Bieber: Aucune normalisation des relations jusqu'à ce que Belgrade fasse des héros ceux qui ont attaqué la police du Kosovo

Le directeur du Centre d'études de l'Europe du Sud-Est de l'Université de Graz, Florian Biber, a déclaré que le dialogue entre le Kosovo et la Serbie ne pouvait pas se transformer en la dynamique qui a précédé l'attentat terroriste contre Banjska le 24 septembre et que la situation sur le terrain.
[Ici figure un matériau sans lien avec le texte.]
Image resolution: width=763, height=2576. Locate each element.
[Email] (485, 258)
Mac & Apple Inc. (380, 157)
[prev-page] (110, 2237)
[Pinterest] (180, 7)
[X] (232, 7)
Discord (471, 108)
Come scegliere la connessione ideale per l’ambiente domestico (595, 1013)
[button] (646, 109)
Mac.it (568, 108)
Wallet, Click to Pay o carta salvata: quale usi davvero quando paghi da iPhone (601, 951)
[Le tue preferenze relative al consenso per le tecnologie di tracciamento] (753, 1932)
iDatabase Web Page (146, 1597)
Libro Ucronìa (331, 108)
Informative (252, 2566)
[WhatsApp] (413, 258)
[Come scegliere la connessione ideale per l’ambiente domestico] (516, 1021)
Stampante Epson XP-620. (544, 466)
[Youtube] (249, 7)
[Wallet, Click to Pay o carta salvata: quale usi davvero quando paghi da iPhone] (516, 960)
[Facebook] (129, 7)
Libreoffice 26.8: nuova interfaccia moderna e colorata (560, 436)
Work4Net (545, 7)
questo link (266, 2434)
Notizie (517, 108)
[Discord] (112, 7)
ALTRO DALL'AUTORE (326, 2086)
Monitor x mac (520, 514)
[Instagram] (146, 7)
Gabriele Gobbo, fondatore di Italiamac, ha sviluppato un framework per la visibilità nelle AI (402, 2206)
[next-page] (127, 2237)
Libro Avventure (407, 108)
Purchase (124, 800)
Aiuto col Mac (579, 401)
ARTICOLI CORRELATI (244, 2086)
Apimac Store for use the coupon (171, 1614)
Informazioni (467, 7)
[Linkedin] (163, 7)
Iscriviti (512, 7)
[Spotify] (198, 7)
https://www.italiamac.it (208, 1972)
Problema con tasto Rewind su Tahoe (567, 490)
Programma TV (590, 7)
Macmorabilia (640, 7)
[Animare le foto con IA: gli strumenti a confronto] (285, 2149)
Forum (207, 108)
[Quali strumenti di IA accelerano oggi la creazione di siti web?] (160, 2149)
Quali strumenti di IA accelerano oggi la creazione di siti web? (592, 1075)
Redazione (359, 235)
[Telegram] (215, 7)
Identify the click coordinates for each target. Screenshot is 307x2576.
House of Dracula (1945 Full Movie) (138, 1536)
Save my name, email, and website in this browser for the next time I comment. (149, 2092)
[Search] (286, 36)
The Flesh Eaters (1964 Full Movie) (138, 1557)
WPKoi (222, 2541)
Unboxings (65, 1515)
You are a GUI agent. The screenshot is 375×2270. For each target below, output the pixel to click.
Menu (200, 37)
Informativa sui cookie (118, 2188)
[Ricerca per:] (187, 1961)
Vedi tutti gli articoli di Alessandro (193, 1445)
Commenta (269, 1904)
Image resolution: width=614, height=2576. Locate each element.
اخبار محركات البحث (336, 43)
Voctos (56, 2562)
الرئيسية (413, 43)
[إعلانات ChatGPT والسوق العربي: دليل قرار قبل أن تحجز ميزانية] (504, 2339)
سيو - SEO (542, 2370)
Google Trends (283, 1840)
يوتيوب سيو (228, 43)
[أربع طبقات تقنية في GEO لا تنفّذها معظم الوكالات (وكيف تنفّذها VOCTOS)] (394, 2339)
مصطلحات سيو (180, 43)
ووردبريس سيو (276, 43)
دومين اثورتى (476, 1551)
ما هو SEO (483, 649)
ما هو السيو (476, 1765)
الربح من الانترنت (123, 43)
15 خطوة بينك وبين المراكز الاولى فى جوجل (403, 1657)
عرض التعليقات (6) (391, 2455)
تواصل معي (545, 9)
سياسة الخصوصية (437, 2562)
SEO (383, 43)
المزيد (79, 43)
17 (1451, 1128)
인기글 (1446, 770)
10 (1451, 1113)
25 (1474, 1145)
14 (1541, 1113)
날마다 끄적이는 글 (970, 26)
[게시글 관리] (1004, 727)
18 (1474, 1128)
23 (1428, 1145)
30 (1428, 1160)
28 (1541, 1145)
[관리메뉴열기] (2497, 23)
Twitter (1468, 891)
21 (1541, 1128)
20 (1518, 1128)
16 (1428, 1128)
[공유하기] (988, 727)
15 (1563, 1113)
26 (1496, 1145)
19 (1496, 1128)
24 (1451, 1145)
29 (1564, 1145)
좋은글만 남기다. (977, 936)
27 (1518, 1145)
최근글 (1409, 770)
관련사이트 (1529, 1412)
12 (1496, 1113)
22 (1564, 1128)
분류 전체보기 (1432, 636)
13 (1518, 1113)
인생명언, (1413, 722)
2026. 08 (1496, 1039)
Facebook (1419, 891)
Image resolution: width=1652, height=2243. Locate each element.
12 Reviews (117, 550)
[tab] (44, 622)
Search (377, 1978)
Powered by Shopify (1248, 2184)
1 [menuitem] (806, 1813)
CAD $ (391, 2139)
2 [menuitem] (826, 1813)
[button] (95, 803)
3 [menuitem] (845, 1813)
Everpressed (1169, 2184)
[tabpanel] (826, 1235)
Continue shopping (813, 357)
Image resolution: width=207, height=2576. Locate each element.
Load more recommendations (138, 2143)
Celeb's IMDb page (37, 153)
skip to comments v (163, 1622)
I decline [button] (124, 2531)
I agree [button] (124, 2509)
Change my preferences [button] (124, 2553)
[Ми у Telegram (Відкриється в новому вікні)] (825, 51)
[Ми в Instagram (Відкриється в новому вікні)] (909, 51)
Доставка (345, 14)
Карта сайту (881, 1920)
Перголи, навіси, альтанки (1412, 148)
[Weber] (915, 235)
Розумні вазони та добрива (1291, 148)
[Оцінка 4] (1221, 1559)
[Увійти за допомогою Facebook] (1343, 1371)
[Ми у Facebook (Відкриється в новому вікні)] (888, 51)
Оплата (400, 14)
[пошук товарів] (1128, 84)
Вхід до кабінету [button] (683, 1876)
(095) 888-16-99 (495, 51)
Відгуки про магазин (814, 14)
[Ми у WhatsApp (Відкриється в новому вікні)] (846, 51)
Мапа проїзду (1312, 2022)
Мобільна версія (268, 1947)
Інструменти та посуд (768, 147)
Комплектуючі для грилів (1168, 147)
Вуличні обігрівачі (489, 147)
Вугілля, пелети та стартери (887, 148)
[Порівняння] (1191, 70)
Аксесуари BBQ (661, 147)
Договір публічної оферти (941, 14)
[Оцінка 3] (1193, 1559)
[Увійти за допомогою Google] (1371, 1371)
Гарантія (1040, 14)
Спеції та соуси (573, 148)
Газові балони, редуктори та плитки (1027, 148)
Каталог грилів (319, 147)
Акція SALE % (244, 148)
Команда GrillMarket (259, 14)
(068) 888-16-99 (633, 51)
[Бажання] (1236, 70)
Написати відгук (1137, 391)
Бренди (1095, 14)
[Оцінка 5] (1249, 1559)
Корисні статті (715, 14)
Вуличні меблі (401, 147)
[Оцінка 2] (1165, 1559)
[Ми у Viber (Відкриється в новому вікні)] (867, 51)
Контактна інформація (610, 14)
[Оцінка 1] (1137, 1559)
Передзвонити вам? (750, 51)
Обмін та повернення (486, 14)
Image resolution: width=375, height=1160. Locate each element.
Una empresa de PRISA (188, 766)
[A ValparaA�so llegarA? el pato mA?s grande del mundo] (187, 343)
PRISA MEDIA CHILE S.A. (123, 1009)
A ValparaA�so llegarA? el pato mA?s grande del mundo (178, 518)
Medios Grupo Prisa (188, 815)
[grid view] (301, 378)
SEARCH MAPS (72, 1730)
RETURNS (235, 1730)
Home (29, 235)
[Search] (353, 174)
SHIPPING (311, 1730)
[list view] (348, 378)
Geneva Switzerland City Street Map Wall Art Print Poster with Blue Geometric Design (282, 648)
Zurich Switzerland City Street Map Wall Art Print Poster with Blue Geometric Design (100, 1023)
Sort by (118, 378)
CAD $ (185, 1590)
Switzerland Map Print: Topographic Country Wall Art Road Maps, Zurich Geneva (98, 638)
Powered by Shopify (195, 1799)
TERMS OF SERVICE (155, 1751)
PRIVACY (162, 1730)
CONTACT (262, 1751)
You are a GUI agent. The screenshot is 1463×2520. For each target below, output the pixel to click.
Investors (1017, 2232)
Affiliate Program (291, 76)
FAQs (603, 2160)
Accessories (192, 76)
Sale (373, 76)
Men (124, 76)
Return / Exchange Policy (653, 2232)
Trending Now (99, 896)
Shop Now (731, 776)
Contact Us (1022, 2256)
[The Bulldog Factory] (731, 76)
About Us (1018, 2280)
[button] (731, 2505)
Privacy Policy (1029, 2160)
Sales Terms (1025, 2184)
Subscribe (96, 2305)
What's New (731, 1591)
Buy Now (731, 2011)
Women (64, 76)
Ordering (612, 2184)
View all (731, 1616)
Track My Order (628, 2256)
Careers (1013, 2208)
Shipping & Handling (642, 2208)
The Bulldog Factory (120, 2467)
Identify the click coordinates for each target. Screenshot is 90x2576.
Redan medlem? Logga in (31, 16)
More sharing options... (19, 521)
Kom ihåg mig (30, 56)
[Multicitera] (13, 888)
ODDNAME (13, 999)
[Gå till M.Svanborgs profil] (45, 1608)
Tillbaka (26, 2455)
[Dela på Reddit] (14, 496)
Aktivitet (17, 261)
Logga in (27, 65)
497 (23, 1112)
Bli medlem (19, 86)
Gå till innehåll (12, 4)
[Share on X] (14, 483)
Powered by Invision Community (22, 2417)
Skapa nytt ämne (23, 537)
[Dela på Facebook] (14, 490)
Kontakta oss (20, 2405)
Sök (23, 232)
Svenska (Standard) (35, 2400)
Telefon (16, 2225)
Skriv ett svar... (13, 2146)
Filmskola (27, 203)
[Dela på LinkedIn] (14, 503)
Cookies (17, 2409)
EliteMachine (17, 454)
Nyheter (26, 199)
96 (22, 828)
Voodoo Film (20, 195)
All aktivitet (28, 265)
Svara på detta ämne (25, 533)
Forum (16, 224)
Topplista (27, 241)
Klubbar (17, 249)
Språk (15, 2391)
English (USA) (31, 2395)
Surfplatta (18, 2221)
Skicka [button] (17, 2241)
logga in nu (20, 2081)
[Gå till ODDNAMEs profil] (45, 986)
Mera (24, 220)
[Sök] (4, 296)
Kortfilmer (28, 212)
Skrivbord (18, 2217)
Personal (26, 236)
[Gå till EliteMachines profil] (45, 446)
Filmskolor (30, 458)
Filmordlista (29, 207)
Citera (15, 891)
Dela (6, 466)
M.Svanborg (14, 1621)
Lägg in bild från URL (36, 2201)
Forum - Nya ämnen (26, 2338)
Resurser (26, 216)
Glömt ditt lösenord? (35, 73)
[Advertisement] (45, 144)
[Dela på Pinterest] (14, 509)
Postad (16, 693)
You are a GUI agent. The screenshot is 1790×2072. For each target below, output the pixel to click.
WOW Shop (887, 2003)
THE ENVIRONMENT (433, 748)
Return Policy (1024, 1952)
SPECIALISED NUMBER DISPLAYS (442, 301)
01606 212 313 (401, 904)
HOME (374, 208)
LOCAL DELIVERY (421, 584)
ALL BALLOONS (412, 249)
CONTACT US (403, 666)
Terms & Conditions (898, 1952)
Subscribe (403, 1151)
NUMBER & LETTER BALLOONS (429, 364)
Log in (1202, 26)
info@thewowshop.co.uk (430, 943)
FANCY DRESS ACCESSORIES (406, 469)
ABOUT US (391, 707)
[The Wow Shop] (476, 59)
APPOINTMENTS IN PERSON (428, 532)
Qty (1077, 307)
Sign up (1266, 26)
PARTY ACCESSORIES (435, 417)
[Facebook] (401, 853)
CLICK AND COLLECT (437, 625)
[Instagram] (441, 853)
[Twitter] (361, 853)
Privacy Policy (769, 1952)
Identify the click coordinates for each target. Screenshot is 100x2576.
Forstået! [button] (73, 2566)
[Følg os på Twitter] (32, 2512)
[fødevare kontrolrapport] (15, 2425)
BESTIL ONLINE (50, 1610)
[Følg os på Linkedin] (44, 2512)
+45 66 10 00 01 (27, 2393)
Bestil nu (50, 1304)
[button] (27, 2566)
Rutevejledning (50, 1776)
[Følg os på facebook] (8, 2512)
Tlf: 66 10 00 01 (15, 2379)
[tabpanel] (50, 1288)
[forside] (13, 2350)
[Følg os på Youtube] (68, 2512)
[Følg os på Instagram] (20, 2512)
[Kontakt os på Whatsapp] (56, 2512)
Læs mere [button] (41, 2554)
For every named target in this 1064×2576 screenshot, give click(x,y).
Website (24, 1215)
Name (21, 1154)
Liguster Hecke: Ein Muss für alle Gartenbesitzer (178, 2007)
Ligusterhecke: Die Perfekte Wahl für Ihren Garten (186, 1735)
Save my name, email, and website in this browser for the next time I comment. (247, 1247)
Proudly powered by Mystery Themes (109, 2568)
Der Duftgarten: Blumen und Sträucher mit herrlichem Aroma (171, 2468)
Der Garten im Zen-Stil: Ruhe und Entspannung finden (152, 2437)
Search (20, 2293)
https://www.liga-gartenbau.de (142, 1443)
Il a dit la situation sur le terrain, ce qui est pire [...]
Le directeur du Centre d'études de l'Europe du Sud-Est de l'Université de Graz, Florian Biber, a déclaré que le dialogue entre le Kosovo et la Serbie ne pouvait pas se transformer en la dynamique qui a précédé l'attentat terroriste contre Banjska le 24 septembre et que la situation sur le terrain.
Il a déclaré que la situation sur le terrain, pire qu'il y a un an, montre que l'envoyé spécial de l'Union européenne, Miroslav Lajcak, est incapable de sauver ce processus.
“Je ne pense pas que nous puissions continuer comme nous l'avons fait à Banjska, parce que même si les responsables européens appellent les parties à revenir au dialogue, je ne vois pas l'avenir de ce processus”, a déclaré Bieber, qui a participé à la Conférence de sécurité à Belgrade, FoNet.
Si le dialogue entraîne une détérioration et non une amélioration des relations, la question est de savoir s'il est logique. Il semble qu'il n'y ait pas de fonctionnaires européens qui tentent de réduire les tensions, attendent les élections du Parlement européen de l'année prochaine et la nouvelle réunion de la Commission européenne, qui sera chargée de rédiger un nouveau processus et éventuellement une nouvelle équipe de travail”, a souligné Bieber.
“Je ne crois pas que Lajcak soit capable de sauver ce processus”, a dit Bieber, ajoutant que “le but est de préserver le statu quo et de ne pas répéter la situation comme celle à Banjska, jusqu'aux élections”.
Biber souligne qu'il doit être forcé à Belgrade et Pristina en signant un document pour faire ce qu'ils ont promis dans le dialogue dans des termes spécifiques, pas “il apportera la balle” et créera de nouveaux espaces pour les malentendus et l'escalade.
Selon lui, chaque gouvernement devrait promettre un changement de communication intérieure.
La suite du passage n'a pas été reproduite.